■ **STATED GOAL**
Copy out verbatim the part of the records that opens with the line containing "Locate an element on the screen. The width" and closes with the line containing "the chinatown, san", both of those lines included.

-----

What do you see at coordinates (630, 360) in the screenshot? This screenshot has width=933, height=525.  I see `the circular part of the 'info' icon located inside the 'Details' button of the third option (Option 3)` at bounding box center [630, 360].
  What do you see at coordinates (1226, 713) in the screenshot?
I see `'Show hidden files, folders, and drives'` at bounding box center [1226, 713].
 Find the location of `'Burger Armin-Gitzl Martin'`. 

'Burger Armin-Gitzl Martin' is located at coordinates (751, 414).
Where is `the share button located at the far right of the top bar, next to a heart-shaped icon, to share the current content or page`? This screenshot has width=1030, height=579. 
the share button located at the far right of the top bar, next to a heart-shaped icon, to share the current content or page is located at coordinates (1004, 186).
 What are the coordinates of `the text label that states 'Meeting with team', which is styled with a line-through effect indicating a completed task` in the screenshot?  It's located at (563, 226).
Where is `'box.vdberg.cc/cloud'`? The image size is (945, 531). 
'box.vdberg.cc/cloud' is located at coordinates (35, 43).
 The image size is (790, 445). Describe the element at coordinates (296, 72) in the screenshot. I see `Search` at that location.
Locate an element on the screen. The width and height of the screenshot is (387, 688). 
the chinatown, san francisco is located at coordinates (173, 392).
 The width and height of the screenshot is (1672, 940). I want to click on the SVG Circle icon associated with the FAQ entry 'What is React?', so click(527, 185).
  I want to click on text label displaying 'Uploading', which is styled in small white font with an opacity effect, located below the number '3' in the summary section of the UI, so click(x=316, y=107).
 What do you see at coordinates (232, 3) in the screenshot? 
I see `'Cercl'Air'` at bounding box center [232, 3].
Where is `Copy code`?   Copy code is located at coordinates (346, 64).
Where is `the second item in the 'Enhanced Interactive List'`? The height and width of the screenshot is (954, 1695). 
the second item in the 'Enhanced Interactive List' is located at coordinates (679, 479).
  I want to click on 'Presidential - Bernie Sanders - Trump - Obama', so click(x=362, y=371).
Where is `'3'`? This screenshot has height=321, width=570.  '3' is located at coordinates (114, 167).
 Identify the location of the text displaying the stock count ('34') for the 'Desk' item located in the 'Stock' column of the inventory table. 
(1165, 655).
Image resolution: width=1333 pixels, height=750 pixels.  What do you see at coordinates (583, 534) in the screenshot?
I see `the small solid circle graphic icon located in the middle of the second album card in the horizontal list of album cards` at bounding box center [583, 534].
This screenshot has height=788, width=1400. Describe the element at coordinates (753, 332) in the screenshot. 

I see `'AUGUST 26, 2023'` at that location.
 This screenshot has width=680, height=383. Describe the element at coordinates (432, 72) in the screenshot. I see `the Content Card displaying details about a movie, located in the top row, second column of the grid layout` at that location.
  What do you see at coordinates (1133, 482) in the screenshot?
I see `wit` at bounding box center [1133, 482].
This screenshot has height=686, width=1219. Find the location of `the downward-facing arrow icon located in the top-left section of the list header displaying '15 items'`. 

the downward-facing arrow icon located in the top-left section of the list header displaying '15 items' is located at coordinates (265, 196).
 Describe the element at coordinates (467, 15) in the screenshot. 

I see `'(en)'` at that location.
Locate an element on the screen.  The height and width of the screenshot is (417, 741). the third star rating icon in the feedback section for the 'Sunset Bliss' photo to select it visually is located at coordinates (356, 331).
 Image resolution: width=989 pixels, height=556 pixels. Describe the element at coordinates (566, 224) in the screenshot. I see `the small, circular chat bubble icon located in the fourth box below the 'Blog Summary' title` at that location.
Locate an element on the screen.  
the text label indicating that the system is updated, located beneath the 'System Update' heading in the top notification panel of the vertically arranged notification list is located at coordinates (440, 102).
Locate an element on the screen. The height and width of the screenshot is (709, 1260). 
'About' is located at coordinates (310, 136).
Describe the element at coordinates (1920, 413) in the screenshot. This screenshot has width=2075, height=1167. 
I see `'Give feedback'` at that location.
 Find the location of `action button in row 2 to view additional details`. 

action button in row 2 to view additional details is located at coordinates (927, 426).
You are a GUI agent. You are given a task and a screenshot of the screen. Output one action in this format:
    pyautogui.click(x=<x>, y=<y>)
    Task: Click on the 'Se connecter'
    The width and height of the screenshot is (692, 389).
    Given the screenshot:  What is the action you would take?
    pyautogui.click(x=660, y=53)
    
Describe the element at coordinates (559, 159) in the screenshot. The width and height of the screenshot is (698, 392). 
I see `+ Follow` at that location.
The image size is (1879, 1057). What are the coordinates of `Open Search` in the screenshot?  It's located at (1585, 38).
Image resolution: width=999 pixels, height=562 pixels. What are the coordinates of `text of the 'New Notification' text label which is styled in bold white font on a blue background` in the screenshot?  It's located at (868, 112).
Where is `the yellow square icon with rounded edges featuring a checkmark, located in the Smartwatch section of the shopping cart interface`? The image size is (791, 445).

-----

■ **THE ANSWER**
Locate an element on the screen. The width and height of the screenshot is (387, 688). 
the chinatown, san francisco is located at coordinates (173, 392).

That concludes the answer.